Il est vrai que la personnalité du Président Kennedy n’aide pas. A son époque et encore maintenant il exerce une réelle fascination. Même si quelque fois la légende a dépassé la réalité, il restera malgré tout à jamais le seul Président à avoir promis la lune à ses citoyens et réussi à tenir ce pari audacieux. Il est dommage que les balles d’un ou de plusieurs assassins à Dallas l’aient empêché de voir çà. De plus, dans la courte histoire des Etats-Unis, la famille Kennedy et le Président en particulier représentait et représente toujours d’une certaine façon la référence, à l’instar de la famille royale d’Angleterre avant qu’elle ne soit désacralisée à la suite de ses nombreux scandales internes. Plus que dans toute autre nation, l’américain s’identifie à son Président. Il n’est pas la personne inaccessible que l’on rencontre dans un pays comme chez nous où les présidents sont généralement issus d’une certaine élite ou caste politique. Il n’en est pas de même aux Etas-Unis où tout le monde peut espérer devenir Président et avoir des chances réelles d’y arriver. Il n’existe pas de filière particulière et les élections d’un passé récent ont vu un héros de la dernière guerre mondiale, un marchand de cacahuètes et un acteur de cinéma accéder à la magistrature suprême. Le Président Kennedy avait quelque chose de plus. Il fascinait et il faisait rêver. Il avait un projet d’avenir et une hauteur de vue qui lui permettait de se projeter dans l’avenir. Son idée de "Nouvelle frontière" était déjà à l’époque la préfiguration la mondialisation qui prévaut actuellement. Sa conception de l’intégration raciale et les lois qui en découleront et que mettra en oeuvre son successeur, complétaient au plan intérieur la hardiesse de son programme. Au risque de ne pas plaire à tout le monde bien évidemment. 
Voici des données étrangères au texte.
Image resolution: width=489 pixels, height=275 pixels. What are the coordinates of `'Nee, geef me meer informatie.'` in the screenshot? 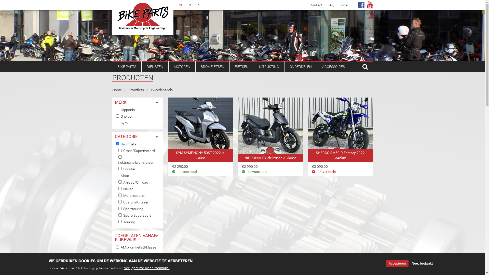 It's located at (147, 268).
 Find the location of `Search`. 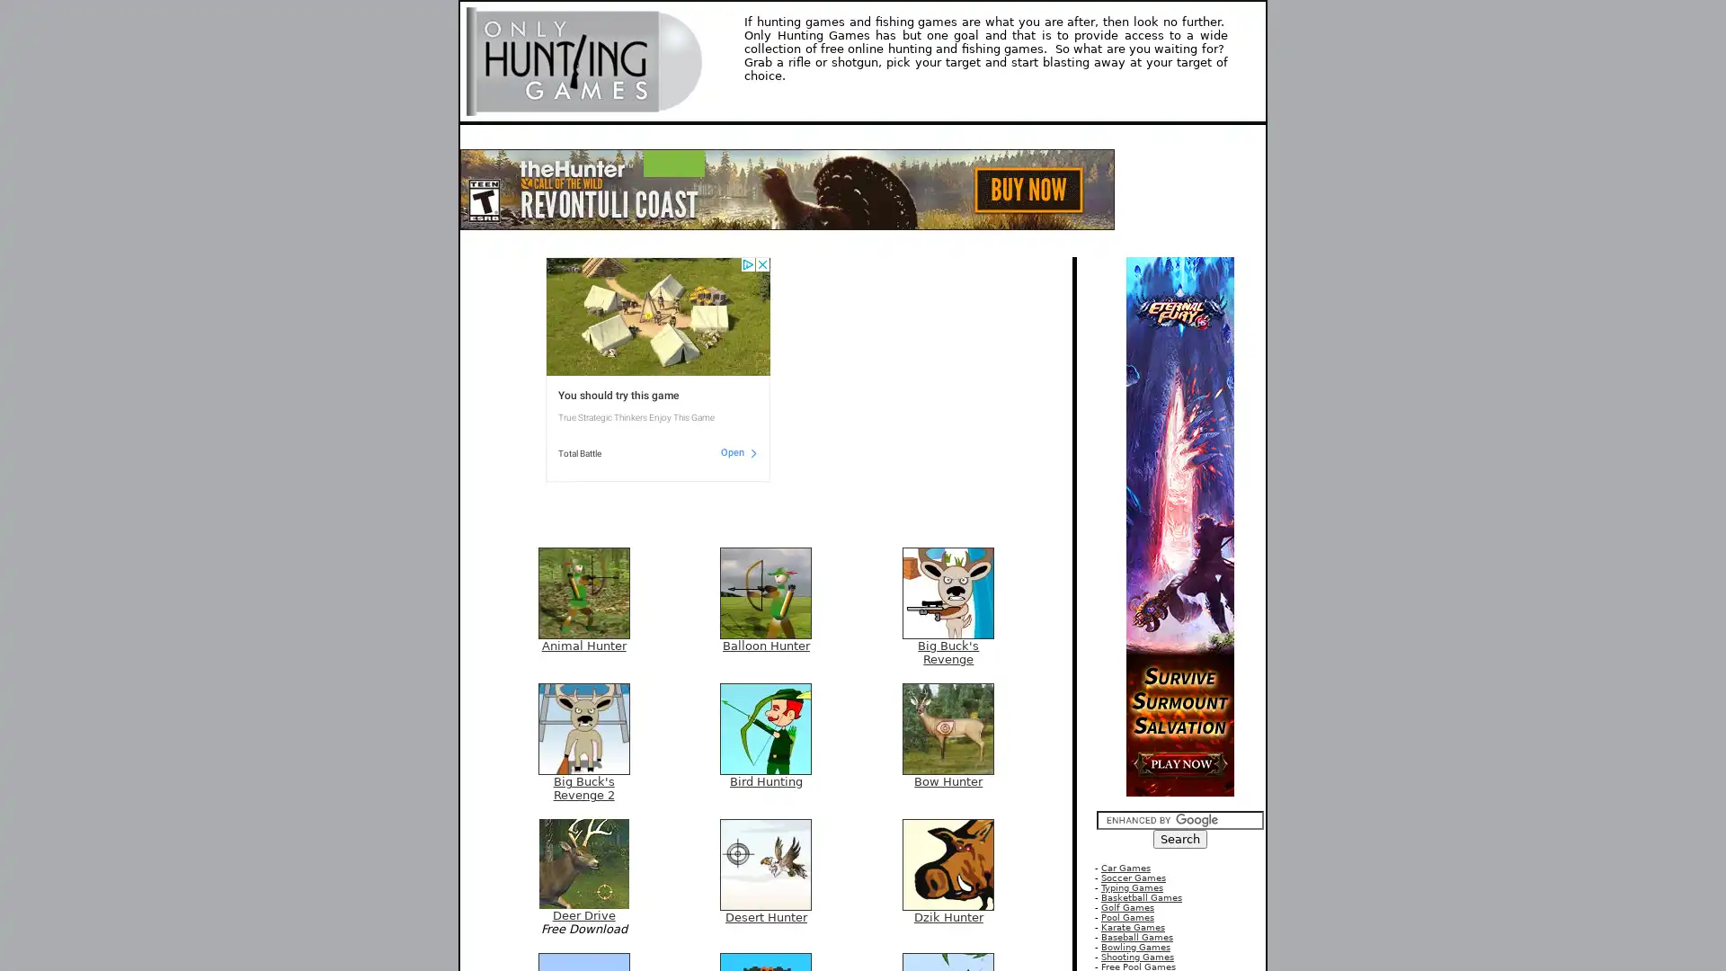

Search is located at coordinates (1181, 839).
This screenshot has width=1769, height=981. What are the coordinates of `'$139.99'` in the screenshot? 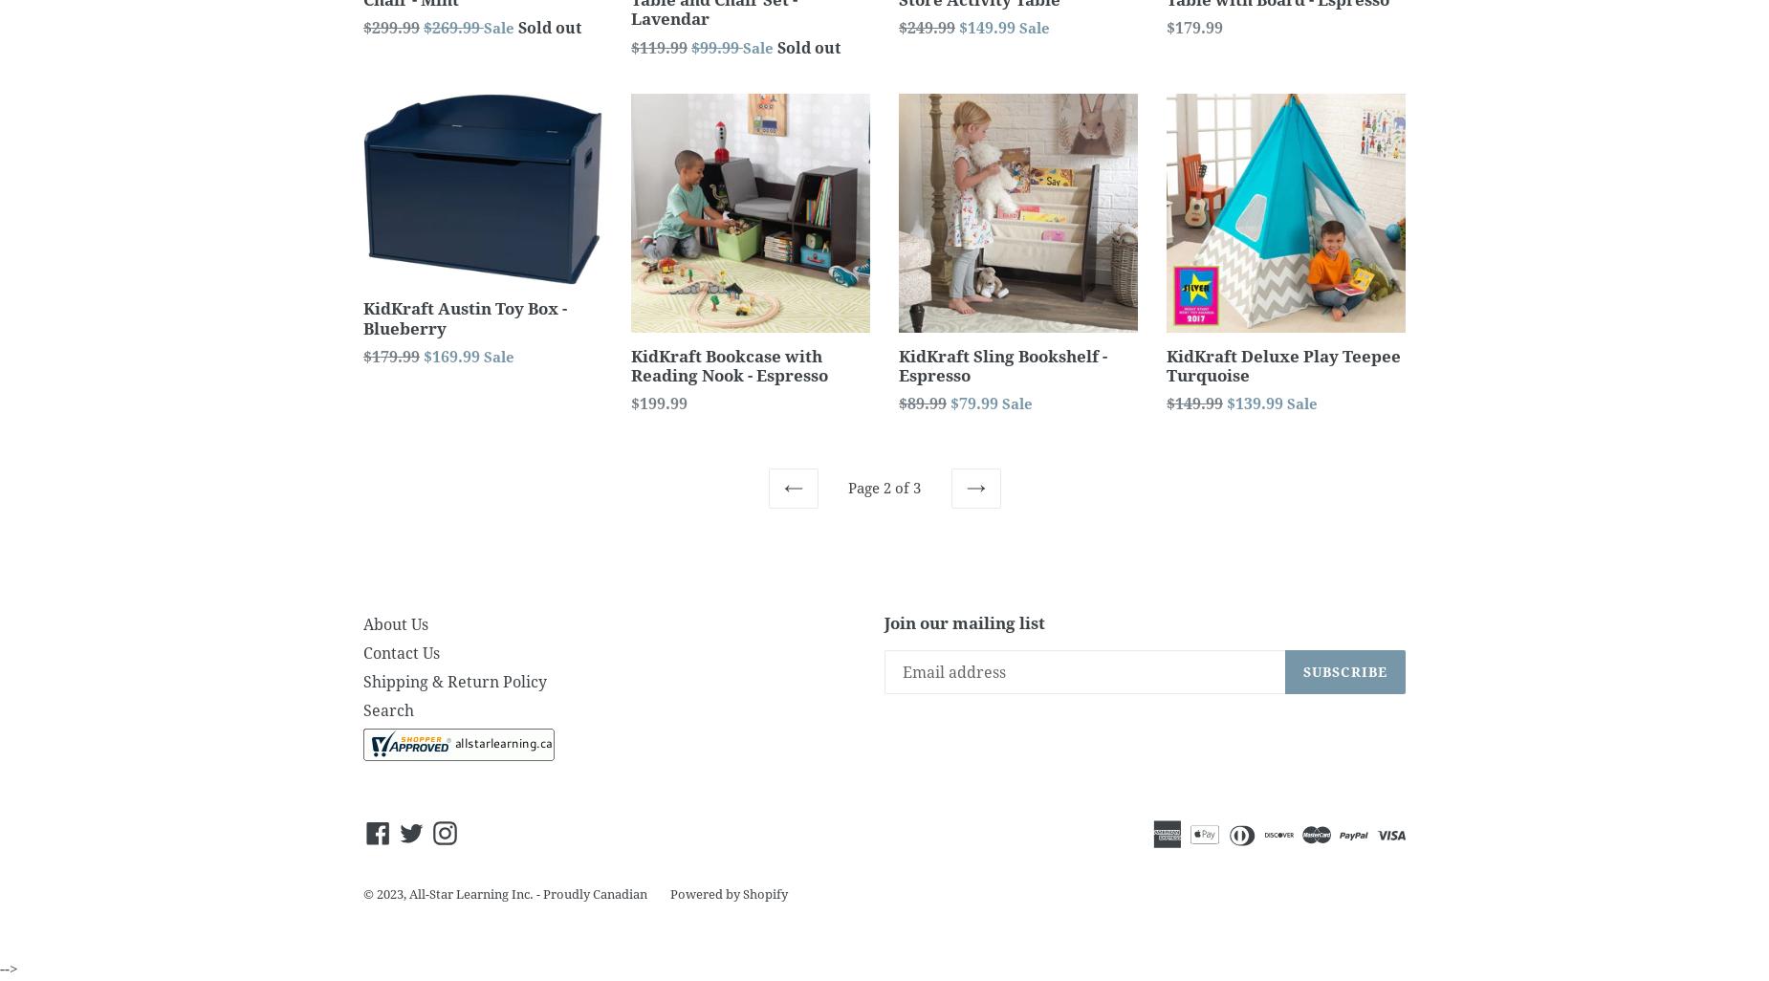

John Fitzgerald Kennedy était et demeure un symbole. Adulé de son vivant, sacralisé au moment de sa disparition et quelque peu démystifié depuis (les mythes résistent mal à l’érosion du temps), son charisme était grand et son rayonnement reste 40 ans après sa mort très important. Aussi le peuple américain s’est-il senti désespérément seul et privé d’un président dont il était fier et qui avait de grands desseins pour son pays. Dans ces conditions sa disparition brutale en pleine gloire a été d’autant plus mal ressenti. Dans le conscient collectif seul un fou, un déséquilibré ou un communiste pouvait mettre fin à cette belle histoire. On comprend alors pourquoi les gouvernements successifs se sont bien gardés ou ont tout au moins éviter de réactualiser un dossier qui pouvait devenir explosif. En particulier si l’existence d’un complot était confirmée. 

3 Epilogue 

Il faut laisser du temps au temps disait un homme politique français. Le drame de Dealey Plaza est peut-être encore trop proche et le peuple américain insuffisamment préparé à admettre une vérité qu’il redoute. La génération des hommes politiques actuels est sûrement encore trop contemporaine de celle qui était au pouvoir dans les années soixante pour prendre le risque de secouer le pays et déstabiliser les institutions. Mais la vérité finit toujours par triompher. C’est une question de temps. Il appartient au peuple américain d’en hâter le processus s’il le désire et s’il est suffisamment préparé. Une chose est étonnante malgré tout. La famille Kennedy ne s’est semble-t-il jamais prononcée sur le sujet ? Pourquoi ? Lui a-t-on seulement posé la question ? Robert Francis Kennedy aurait-il rouvert l’enquête si il avait été élu ? On ne saura jamais. A moins que Sirhan-Sirhan ait une petite idée sur le sujet. Mais là se termine l’examen des faits et par convention on se gardera bien d’émettre des suppositions purement spéculatives.